> **Estratto dalla fonte**
Vari studi hanno dimostrato invece che il burnout non è un problema dell’individuo in sé, ma del contesto sociale nel quale opera. Il lavoro (contesto, contenuto, struttura, ecc) modella il modo in cui le persone interagiscono tra di loro e il modo in cui ricoprono la propria mansione. Quando l’ambiente di lavoro non riconosce l’aspetto umano del lavoro, il rischio di burnout aumenta.
La difficoltà di misurarsi con le proprie emozioni e di conseguenza il non riconoscere il problema con conseguente sentimento di rassegnazione rispetto alla vita sono manifestazioni ben evidenti.
Inoltre il burnout non è affatto un problema che riguarda solo chi ne è affetto, ma è una “malattia” contagiosa che si propaga in maniera altalenante dall’utenza all’èquipe, da un membro dell’èquipe all’altro e dall’èquipe agli utenti e può riguardare quindi l’intera organizzazione.
Alcune delle cause specifiche sono: sovraccarico di lavoro; mancanza di controllo; gratificazioni insufficienti; crollo del senso di appartenenza; assenza di equità; valori contrastanti; scarsa remunerazione.
Maslach e Leiter (1997) hanno elaborato un nuovo modello interpretativo che si focalizza principalmente sul grado di adattamento/disadattamento tra persona e lavoro. Secondo questi autori la sindrome del burnout ha maggiori probabilità di svilupparsi quando è presente una forte discordanza tra la natura del lavoro e la natura delle persone che svolgono tale lavoro.

> **Istruzioni operative**
**1.** Secondo il brano sul burnout, chi ha elaborato il nuovo modello interpretativo centrato sul grado di adattamento tra persona e lavoro, e in quale anno?
**2.** Elenchi tutte le cause specifiche del burnout indicate nel brano sul burnout.
**3.** Trascriva fedelmente il passo del brano sul burnout che comincia con le parole contenenti "Alcune delle cause" e termina con "svolgono tale lavoro.".
Per rispondere si basi unicamente sul brano sul burnout.

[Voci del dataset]
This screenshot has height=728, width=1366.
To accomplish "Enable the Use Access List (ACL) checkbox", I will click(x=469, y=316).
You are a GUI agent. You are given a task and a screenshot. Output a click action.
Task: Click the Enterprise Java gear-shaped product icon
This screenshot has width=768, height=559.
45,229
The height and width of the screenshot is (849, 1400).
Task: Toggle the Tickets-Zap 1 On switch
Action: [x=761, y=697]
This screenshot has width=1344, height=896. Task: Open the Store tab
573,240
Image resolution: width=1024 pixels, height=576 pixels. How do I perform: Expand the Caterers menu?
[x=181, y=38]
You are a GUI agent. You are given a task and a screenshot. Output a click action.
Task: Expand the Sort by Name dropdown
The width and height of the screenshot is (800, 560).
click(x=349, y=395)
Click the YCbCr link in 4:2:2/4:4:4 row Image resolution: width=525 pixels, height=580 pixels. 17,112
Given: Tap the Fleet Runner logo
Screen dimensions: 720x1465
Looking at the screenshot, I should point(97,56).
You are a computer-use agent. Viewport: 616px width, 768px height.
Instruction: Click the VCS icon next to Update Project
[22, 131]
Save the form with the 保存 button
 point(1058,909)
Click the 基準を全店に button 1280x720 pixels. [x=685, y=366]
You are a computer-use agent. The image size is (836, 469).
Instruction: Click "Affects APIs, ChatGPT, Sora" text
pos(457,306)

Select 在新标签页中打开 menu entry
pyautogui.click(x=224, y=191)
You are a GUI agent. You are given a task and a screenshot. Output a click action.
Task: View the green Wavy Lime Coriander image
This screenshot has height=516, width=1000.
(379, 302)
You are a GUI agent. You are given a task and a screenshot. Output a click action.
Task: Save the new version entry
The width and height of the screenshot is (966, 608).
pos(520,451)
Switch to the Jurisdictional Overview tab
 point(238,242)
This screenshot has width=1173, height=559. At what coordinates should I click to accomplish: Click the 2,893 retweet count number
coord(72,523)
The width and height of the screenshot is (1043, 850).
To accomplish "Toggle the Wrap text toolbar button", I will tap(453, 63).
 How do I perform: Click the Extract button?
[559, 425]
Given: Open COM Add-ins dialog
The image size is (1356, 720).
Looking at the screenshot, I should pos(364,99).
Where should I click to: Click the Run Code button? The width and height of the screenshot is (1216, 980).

> **Risultati esercitazione**
**1.** Maslach e Leiter, nel 1997.

**2.**
- sovraccarico di lavoro
- mancanza di controllo
- gratificazioni insufficienti
- crollo del senso di appartenenza
- assenza di equità
- valori contrastanti
- scarsa remunerazione

**3.**
Alcune delle cause specifiche sono: sovraccarico di lavoro; mancanza di controllo; gratificazioni insufficienti; crollo del senso di appartenenza; assenza di equità; valori contrastanti; scarsa remunerazione.
Maslach e Leiter (1997) hanno elaborato un nuovo modello interpretativo che si focalizza principalmente sul grado di adattamento/disadattamento tra persona e lavoro. Secondo questi autori la sindrome del burnout ha maggiori probabilità di svilupparsi quando è presente una forte discordanza tra la natura del lavoro e la natura delle persone che svolgono tale lavoro.